| What is chronic pancreatitis? | It is defined histologically as chronic irreversible damage of the pancreas, chronic inflammation, causing fibrosis (cell damage) and eventually duct and parenchymal damage (of pancreatic glands)
It can be defined clinically as abdominal pain + exocrine and endocrine insufficiency) |
| Suppose we have an alcoholic pt with acute pancreatitis, what should we expect? | We expect him to have chronic pancreatitis |
| Why is chronic pancreatitis a syndrome? | Since we can't obtain pancreatic tissue easily, we call it a syndrome with features including exposure to risk factors, genetic background, symptoms of exocrine and endocrine insufficiency, and structural changes of pancreas seen on imaging |
| What are the clinical presentations of chronic pancreatitis? | Abdominal pain (most common, occurs at beginning of the evolution and stops at the end, epigastric radiating to the back, may be associated with nausea and vomiting, and if severe causes loss of apetite)
Steatorrhea (no lipase activity, occurs when pancreatic enzyme secretion is less than 10% max output, get diarrhea and weight loss+ fat-soluble vitamin deficiency (A,E and D) and maybe osteoporosis and osteopenia, also caused by celiac disease)

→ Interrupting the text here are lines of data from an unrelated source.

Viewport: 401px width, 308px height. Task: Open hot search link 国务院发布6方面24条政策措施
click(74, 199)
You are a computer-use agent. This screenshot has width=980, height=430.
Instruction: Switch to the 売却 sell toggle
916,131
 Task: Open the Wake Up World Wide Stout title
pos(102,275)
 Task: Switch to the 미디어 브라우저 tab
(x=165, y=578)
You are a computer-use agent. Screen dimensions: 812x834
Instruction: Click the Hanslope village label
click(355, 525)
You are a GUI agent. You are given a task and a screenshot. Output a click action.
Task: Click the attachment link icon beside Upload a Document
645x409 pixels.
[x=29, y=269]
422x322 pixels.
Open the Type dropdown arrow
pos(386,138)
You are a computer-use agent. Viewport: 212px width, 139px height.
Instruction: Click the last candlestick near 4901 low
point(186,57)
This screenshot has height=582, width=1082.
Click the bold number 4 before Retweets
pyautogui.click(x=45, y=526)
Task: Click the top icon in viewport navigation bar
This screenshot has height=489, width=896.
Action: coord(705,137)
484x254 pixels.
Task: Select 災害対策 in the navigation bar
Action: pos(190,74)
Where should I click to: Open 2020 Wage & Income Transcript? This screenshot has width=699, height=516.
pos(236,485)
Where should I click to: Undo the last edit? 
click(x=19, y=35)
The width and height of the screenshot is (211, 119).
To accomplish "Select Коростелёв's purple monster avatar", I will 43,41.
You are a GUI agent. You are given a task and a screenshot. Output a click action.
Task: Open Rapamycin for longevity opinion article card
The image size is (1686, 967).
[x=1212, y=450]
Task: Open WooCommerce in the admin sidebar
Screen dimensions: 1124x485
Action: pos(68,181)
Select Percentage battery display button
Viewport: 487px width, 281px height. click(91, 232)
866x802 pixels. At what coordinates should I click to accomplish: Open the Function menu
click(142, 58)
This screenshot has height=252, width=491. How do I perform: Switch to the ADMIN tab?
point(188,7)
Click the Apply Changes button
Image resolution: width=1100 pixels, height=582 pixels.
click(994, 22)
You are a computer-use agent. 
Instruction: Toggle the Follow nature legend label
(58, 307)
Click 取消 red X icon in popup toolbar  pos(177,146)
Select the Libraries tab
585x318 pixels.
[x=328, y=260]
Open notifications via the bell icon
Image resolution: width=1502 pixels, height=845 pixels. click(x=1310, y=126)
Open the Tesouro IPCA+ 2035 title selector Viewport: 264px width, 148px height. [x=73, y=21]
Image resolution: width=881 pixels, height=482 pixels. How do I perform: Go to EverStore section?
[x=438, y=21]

DM (40-80% of pt, if we see pancreatic calcifications early onset and tail resection, less insulin -->give IV insulin) |
| What are the tests done for diagnosis of chronic pancreatitis? | Direct test (secretin-CCK (not used anymore))
Indirect test (fecal fat excretion most important and used, elastase in stool (not used in lebanon)) |
| What are the imaging findings of chronic pancreatitis? | On Xray (we see calcifications due to alcoholic pancreatitis (lethiasis of enzymes with calcium ions and thus close channels leading to necrosis, done laterally or obliquely on pt)
US not used
CT (sensitive and specific)
MRCP (best, see fibrosis of wirsung, we can see cavities due to acinar cell destruction by IV secretin admin where it fills the defect)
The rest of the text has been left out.